ContraCostaTimes.com

Reviving the lost art of self-discovery

By Robert Taylor
CONTRA COSTA TIMES

Paula Hansen is back in dance class after 40 years, doing pirouettes among teenage girls, getting a "ballet buzz" that helps her fly through the rest of the day.

"It's my time again," she says.

Hilda Robinson put herself on the back burner while she raised her family and worked at office jobs -- "it was 20 years before I got back to art!"

Both women speak for a number of East Bay residents who have dared to revive their early passion for the arts. Sometimes they do it when children are on their own, or a career is drawing to a close. But sometimes they see a window of opportunity and leap through it.

Here are the stories of five people who were inspired by music, dance, photography and art as youngsters, who sidetracked their ambitions and then finally -- wholeheartedly -- plunged in again.

 

Jerry Ott

Jerry Ott of Martinez was one of those kids who made posters for high school dances, built sets for stage shows and designed floats for homecoming parades.

He was heading for art school after graduation, but then reality set in. Ott went to work full time, became an auto mechanic, and moved to the Bay Area from Milwaukee in the 1960s. In the East Bay, he's best known as the man behind Jerry Ott VW Repair in Pacheco and, for 20 years, Concord.

That's behind him now, and art has one again bubbled to the surface. At 64, Ott has retired from the auto-repair business and devotes much of his time to the Darkroom, a center for workshops and traditional photo printing on Alhambra Avenue in Martinez.

Ott has also returned to his early interest in photography, and there's currently an exhibit of his work in the Darkroom's gallery space. "I've always been interested in photography," he says. "I remember my uncle handing me a camera when I was 7 or 8 years old."

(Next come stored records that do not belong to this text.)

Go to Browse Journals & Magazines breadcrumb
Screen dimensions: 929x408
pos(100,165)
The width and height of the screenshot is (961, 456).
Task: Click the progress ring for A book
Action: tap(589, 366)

Even more gratifying now, he says, is teaching photography, inspiring students, keeping the traditional art alive in a digital camera age. Anyone can point and click: "That's one of the reasons photography has always been art's stepchild."

He still champions black-and-white photography that uses film, enlargers, printing paper and chemicals. For anyone who has worked in a darkroom -- even a makeshift setup in the bathroom at home -- the chemical smell of Ott's photo center is a jolt from the past.

Ott set up the Darkroom 11 years ago, although he continued repairing Volkswagens for another eight years. His goal was to provide a place for photographers like himself, who treasure traditional techniques, to print and process their works.

It wasn't an easy transition as he edged toward retirement from the car repair business.

"I would go into the darkroom and I would still be thinking VWs," he says. "My wife, Linda, helped turn my mind around. She said, 'There are other things you know how to do. There is something you have a passion for. You are a photographer.'"

Ott will pack his Nikon later this month and head for Yellowstone National Park, where he hopes to get some "non-cliched" black-and-white photographs. "I won't set up my camera at Old Faithful," he vows. "That just ain't gonna happen."

If he gets the images he wants and puts them on exhibit, they will carry his professional credit, J. Michael Ott. "Jerry," he says, "has too much grease on it."